そのことについて昨日ずっと考えていた。実は以前からずっと考えていた。

嗚咽した。まる半日、泣いた。

この世的なものを、今まで以上に手放すことが、恐ろしく感じられた。

私はもともと、他の人たちには容易にあるいは何とかして最終的に手に入る類のものが、手に入らなかった。そういう人間として生まれてきてしまった。他の人と比べて、初めから【持っているもの】が少ない人間だった。

そんな人間である私が、なお一層の【手放し作業】を進めていくのかと思ったとき、ある種の死の恐怖と敗北を感じた。あくまでも、ある種のとか何かしらのという捉え方しかできないけれど、何か崖っぷちに立たされて終わってしまったような、あるいは一線を踏み越えて後戻りできなくなるような、己の身と世界観が固まる恐怖に襲われた。

けれど私は幼い頃から、天国ってどこにあるのだろう?とか、死ぬって何だろう?とか、ずっとずっと問いかけてきた。

その問いかけの気持ちにもう素直になるべきだ、なっていいのだと、思った。それがお前の道だし、そうするより仕方ないのだと。

教会へは二度と行かない。教会では私の学びたいことなど何も学べないことくらい、過去の忌ま忌ましい経験から知っている。

ただ私は…、キェルケゴールに出会えたというその一点においてだけは、恐ろしくラッキーな人間だと思った。

私は…、バカげているかもしれないけれど、神を追いかけると同時に死ぬまでキェルケゴールを追いかけたい。キェルケゴールの言葉を通じて、キリスト者になるとはいったいどういうことなのかを、少しずつ少しずつ学びたい。

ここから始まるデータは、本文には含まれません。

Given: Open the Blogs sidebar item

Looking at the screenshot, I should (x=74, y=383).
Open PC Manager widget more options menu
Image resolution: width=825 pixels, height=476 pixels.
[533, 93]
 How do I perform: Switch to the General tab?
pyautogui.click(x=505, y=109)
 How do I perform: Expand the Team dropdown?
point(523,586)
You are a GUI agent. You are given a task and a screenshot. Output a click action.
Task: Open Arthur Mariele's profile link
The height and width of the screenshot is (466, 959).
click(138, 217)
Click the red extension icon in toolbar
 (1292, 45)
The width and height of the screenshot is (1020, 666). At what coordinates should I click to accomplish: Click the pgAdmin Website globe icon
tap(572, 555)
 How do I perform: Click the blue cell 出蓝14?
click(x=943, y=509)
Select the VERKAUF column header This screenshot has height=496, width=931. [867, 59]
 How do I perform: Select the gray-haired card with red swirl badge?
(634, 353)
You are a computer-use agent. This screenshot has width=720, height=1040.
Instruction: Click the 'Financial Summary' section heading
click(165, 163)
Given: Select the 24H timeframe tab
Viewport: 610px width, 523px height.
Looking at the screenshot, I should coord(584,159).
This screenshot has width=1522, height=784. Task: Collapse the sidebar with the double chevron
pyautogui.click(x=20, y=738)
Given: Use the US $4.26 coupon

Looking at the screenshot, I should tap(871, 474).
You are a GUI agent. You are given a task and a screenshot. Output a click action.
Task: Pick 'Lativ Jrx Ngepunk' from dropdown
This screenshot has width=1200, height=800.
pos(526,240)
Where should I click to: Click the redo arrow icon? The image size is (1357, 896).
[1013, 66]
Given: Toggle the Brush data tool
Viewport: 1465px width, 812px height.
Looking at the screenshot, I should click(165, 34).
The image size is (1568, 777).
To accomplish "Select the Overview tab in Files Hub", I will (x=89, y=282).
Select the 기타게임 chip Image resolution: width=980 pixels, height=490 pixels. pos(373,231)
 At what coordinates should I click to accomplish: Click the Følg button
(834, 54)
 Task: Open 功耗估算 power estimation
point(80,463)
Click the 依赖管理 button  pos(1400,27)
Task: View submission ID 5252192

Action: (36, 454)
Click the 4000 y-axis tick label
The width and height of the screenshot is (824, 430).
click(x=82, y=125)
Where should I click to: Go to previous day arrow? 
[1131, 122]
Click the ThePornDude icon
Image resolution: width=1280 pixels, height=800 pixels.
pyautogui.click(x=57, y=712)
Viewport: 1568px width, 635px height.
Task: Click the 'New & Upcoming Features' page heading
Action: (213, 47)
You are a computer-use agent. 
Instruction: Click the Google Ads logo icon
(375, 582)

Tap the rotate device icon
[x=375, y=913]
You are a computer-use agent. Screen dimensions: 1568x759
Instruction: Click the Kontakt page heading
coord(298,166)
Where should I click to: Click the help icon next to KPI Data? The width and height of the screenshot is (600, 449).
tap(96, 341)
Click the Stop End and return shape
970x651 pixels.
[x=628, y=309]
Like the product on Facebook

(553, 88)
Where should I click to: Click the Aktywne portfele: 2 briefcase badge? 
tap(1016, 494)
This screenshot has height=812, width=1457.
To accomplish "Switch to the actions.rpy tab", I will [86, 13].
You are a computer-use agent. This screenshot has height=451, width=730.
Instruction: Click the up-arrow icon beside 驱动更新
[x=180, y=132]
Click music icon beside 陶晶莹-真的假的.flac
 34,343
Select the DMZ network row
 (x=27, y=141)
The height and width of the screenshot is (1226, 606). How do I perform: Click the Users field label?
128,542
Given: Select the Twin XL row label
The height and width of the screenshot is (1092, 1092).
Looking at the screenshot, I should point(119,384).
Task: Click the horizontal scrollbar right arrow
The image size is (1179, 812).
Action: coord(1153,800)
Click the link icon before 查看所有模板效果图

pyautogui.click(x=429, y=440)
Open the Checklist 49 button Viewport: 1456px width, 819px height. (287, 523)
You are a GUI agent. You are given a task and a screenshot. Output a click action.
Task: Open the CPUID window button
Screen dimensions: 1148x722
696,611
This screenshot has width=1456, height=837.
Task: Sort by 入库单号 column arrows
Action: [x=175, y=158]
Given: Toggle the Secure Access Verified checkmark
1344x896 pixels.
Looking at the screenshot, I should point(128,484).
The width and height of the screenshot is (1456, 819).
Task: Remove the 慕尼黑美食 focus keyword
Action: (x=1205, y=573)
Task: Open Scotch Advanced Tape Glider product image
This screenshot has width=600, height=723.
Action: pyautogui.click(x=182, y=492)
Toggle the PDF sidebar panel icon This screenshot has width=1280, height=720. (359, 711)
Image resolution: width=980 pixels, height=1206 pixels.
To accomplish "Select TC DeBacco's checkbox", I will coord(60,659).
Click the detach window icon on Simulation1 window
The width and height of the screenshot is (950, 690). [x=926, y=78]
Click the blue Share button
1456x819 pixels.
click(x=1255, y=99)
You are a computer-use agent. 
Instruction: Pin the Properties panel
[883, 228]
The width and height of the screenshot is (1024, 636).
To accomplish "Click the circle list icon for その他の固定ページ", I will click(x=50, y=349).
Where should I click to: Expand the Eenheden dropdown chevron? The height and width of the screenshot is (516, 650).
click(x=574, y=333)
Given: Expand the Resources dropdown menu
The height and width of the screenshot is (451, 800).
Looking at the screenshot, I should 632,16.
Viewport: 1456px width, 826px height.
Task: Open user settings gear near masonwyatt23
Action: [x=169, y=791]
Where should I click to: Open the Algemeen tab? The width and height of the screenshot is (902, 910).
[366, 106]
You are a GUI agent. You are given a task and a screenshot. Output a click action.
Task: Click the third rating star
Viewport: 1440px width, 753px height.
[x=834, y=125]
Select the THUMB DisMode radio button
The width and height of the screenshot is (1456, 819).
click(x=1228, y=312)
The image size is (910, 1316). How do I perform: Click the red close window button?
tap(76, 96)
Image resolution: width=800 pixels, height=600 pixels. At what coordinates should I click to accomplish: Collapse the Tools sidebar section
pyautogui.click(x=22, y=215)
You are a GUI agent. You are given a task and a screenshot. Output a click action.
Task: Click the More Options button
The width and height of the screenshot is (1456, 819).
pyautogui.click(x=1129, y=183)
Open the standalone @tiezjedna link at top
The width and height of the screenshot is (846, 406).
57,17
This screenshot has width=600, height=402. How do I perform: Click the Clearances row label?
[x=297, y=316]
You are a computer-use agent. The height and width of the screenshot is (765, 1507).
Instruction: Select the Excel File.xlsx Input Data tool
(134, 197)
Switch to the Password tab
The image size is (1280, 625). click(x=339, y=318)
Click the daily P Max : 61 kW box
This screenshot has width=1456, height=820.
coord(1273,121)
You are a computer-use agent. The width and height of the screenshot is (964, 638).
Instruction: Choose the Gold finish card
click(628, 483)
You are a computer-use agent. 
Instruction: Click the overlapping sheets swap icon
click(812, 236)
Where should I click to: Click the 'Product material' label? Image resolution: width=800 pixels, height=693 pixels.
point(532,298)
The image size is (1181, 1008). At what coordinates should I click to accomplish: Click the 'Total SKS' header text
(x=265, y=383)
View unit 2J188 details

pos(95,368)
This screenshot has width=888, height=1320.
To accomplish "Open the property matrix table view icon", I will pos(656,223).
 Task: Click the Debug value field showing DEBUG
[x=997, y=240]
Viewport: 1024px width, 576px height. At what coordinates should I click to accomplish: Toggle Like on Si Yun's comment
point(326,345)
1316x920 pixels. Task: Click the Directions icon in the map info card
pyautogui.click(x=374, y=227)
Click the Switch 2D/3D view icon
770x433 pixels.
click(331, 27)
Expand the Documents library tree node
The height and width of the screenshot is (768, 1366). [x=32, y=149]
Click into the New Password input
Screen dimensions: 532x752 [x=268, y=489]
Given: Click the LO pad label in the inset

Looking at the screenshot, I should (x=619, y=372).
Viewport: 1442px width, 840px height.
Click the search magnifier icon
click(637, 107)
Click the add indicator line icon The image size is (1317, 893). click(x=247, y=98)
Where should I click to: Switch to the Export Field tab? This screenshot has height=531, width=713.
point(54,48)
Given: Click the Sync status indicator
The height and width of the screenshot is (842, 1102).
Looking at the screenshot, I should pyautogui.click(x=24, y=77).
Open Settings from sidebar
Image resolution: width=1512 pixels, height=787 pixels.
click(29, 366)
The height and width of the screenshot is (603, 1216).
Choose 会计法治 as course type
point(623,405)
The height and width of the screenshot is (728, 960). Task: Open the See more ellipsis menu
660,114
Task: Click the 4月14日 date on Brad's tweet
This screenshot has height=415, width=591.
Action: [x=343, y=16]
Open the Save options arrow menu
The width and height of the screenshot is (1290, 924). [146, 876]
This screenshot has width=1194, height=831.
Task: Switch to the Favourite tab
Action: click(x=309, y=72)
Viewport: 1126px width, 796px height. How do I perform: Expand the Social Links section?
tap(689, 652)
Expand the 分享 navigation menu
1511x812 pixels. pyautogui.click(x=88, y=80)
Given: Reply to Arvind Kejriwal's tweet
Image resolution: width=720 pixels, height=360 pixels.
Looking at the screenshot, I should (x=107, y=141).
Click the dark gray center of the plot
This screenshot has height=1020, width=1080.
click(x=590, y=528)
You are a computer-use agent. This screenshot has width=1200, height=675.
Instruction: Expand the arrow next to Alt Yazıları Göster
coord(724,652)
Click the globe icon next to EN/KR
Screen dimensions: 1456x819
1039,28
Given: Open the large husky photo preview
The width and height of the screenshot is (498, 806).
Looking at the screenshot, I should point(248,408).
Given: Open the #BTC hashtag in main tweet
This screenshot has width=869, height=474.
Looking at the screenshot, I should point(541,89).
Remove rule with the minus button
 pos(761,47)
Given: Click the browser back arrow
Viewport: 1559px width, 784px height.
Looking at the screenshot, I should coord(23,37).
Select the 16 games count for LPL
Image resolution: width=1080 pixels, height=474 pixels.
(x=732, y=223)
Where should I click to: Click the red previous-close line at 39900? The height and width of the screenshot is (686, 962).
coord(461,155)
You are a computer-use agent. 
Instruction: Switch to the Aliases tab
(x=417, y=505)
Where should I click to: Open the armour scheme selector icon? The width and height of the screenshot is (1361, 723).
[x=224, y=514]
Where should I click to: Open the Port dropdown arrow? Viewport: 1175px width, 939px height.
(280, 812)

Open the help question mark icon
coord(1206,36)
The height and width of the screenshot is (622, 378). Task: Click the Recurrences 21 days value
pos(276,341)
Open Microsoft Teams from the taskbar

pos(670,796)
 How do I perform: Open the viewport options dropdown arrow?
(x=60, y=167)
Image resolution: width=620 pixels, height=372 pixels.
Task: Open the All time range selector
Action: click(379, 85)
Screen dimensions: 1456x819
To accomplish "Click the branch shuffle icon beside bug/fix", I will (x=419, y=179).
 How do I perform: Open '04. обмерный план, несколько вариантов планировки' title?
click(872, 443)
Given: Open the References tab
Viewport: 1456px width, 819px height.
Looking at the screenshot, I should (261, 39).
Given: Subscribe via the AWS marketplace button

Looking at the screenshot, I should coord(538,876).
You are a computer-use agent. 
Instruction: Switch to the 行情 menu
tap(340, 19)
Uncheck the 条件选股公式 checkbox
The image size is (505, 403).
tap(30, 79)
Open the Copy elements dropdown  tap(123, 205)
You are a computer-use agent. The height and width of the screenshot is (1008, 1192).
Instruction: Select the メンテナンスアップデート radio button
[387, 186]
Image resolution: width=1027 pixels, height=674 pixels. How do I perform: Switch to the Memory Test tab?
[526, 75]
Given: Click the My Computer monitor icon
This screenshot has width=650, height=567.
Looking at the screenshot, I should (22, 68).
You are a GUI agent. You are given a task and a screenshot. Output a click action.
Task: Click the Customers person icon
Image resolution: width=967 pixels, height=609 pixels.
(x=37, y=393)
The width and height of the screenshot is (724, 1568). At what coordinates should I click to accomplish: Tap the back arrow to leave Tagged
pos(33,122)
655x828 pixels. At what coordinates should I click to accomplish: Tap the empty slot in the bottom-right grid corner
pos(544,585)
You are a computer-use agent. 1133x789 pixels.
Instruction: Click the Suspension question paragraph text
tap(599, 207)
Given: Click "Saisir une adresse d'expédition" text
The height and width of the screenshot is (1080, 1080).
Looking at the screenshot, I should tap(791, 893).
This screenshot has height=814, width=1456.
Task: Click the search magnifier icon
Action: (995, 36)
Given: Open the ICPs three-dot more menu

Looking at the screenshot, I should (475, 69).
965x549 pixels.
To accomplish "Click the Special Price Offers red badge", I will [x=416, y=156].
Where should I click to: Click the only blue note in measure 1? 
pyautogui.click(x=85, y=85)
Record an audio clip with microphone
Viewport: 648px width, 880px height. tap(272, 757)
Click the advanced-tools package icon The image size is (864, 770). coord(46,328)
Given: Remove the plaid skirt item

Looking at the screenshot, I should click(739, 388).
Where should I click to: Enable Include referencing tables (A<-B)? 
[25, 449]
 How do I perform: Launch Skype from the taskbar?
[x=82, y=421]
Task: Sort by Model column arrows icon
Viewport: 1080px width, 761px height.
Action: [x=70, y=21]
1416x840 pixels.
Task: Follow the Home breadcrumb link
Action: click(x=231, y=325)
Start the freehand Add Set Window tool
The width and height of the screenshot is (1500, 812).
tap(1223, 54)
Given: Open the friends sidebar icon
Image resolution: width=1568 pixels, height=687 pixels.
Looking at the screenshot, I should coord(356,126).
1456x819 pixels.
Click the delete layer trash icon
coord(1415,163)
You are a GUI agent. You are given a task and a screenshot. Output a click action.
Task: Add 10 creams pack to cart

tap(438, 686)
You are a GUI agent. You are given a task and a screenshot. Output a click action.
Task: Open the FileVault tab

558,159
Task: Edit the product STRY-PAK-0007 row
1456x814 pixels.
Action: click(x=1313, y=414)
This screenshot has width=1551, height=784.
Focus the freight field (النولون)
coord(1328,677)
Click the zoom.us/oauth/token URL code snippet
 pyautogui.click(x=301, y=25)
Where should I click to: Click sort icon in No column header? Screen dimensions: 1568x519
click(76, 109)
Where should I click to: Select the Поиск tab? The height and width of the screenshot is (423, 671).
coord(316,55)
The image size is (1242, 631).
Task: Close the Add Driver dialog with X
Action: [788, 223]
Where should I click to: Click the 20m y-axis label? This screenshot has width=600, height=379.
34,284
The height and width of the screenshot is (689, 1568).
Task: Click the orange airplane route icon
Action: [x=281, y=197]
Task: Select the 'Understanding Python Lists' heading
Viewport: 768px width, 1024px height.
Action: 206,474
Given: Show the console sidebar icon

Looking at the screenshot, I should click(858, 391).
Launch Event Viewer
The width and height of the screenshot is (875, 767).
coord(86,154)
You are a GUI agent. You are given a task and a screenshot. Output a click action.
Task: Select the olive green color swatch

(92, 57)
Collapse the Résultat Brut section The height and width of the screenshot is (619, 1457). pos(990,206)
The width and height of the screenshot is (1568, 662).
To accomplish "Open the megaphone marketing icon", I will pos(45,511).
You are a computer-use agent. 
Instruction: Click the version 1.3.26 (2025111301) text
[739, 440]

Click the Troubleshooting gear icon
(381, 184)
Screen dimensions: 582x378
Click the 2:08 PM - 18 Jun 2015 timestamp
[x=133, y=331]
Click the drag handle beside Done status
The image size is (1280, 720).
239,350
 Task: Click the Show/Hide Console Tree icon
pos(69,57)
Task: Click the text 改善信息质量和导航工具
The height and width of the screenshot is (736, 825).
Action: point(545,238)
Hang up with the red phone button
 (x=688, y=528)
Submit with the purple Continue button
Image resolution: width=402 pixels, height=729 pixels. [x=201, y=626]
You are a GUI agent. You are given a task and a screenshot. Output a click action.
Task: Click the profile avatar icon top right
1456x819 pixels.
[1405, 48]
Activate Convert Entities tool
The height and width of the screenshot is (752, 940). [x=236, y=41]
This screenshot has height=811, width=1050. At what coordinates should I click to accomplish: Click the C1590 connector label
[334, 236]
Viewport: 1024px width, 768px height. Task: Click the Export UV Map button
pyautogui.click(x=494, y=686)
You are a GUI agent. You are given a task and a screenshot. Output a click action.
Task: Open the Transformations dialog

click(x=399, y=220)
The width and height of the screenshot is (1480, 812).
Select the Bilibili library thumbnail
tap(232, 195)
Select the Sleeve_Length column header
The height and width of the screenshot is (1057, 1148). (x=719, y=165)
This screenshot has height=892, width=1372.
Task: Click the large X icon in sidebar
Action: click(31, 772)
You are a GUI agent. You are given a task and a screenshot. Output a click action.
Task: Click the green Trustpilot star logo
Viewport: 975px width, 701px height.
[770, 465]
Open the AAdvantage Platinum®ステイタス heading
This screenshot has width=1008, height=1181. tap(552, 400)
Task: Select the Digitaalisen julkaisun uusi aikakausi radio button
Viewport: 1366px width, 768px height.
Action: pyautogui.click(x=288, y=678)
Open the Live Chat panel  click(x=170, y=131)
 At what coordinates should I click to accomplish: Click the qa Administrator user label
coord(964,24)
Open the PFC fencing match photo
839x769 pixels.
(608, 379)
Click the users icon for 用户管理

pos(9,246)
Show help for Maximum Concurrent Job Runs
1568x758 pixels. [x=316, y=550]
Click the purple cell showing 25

たぶん私はキェルケゴールのことを愛したいのだろう。同じ人間として、重なる部分、共感できる部分がとても多い。正直な気持ち、彼がいなければとっくに棄教していただろうし、私自身がもはや自殺という形で自分を棄てていただろう。

愛せないこの私がまずは人間・キェルケゴールを少しだけ愛せるようになることで、そこからイエス・キリストへの愛と感謝を育てることはできないものだろうか。人間という次元からちょっとずつ始めて、ちょっとずつ階段を昇っていくことはできないだろうか。

その「まずは」とか「ちょっとずつ」をこなしていくことが、何よりも大切なんじゃないかとぼんやり考えている。下手なりに。